What you might not expect – and certainly I did not – is that although red rage may descend, a strange burden you might not even realise you have been carrying lifts. It’s a burden of guilt. It is only when you see the evidence gathered together in one place that you come to realise how much of that sense that dogs more or less all of us – that sense that we are not, cannot, be right, that we must be doing something wrong to feel as unfitted for the world as we do – can be attributed to the fact that most of it was literally designed without us in mind.

What else, you begin to think, might not be my fault? What else might I need not feel guilty about? How much of this generalised, free-floating anxiety and embarrassment could I get shot of? How much of all life’s shit might not be down to Me but Them?

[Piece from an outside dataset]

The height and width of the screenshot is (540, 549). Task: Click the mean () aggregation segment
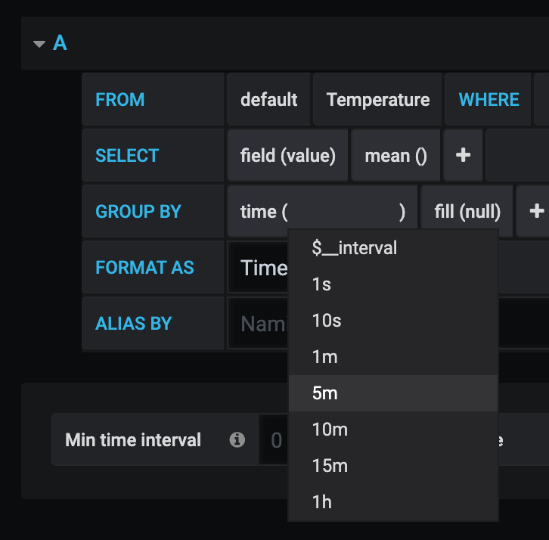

I love this new feeling, this sense of liberation and possibility. I sit at the office desk that I am no longer too short for – I am simply not the Average Man. It is great to know that physical constructs are mutable – Criado Perez points out that, as with bricks, there is no reason that bags of cement could not be made in sizes easily liftable by women to open up the building industry more. But it is even better to realise that the mental constructs they support are changeable too.

All these things, all this time, and we never noticed. We just took on that burden and message of failure. We need to tear down as much as possible and, with our new, suitably sized tools and materials, start to rethink and rebuild as better suits us. Redesign is revolution.